Sixthly, the emerging world state is understood in terms of convergence of existing and emerging structures of global governance, a global public sphere and global constitutionalism. The seventh is the importance of the individual and collective agency to achieve the development of the world state. Eighth, the tendential direction of world history is based on collective human learning, which solves problems, the absence of ills and overcome contradictions through collective actions and to build better institutions municipalities. Ninth, this is linked to the role of ethical and normative commitments towards a global emerging state to complete the rational calculation on the development of material conditions which indicate its relevance. This guarantees the normative legitimacy of a complex and pluralist global community based on popular democracy and human rights and reflects the need for a multipatial metagoument in which the State of the State is only one component . Finally, tenthly, we must not prejudge political ethical telos for world history, because this objective can only emerge through agents acting in history.
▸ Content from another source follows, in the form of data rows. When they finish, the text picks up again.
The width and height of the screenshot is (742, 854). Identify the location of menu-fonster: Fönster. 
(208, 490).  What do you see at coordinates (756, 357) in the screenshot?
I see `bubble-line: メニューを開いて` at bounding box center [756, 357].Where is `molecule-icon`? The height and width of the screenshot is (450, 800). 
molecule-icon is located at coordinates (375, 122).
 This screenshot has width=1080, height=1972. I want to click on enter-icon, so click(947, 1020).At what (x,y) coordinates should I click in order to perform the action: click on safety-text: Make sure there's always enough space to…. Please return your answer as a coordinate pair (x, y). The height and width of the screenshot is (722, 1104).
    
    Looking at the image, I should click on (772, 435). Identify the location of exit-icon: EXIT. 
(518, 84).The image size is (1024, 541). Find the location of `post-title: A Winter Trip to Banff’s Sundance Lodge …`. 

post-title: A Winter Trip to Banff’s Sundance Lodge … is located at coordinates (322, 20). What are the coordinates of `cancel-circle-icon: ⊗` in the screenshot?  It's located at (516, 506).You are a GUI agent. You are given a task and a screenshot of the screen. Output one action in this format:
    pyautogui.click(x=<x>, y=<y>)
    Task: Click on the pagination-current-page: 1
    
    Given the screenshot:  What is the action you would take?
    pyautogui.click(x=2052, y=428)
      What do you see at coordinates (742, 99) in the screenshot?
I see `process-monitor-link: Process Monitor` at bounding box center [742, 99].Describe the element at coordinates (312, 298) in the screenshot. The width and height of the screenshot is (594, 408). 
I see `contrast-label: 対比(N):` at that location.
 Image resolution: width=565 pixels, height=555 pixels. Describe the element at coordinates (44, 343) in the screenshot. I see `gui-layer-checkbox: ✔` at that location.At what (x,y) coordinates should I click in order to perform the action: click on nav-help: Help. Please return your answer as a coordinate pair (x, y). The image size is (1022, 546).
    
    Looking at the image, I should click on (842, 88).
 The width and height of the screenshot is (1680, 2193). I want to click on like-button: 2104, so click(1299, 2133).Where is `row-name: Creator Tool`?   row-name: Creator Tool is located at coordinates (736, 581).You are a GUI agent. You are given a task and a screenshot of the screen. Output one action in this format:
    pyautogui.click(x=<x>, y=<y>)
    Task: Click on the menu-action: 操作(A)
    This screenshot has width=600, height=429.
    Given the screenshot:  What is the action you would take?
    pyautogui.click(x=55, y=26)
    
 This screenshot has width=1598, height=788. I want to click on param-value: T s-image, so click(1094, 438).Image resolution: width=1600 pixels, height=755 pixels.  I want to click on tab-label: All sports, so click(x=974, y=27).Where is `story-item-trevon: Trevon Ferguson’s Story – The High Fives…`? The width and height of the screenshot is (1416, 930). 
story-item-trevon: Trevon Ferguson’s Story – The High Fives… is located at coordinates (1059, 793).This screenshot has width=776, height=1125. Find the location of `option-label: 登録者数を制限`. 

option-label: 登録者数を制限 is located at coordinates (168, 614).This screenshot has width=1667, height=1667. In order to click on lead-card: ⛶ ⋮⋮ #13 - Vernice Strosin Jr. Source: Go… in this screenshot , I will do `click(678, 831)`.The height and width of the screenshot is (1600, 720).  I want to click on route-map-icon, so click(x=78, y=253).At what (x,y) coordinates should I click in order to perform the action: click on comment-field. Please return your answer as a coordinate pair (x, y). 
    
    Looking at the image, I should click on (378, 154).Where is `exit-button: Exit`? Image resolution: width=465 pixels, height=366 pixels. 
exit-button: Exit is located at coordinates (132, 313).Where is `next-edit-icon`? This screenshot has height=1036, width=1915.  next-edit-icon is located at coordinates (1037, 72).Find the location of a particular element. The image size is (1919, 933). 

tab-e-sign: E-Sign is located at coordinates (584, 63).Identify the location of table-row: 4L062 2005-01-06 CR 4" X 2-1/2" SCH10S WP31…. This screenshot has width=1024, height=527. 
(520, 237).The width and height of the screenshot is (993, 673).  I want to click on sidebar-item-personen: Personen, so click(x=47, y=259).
The book is long, is based on thirty-seven other works by Patomäki published between 1992 and 2022 and is not well integrated. This leads to unnecessary repetition and a lack of closure. The arguments develop through discussions of other approaches which are relevant for specific chapters but do not add coherence to the global accent on the open nature of planetary evolution and the role of self-reflexive learning collective. The book is nevertheless precious for its strong criticisms of Eurocentrism and erroneous belief in inevitable laws and trends and, in this context, its strong emphasis on the development of rational reflection and collective learning as a key to development contingent of a world state. In this sense, it is a precious contribution to international relations.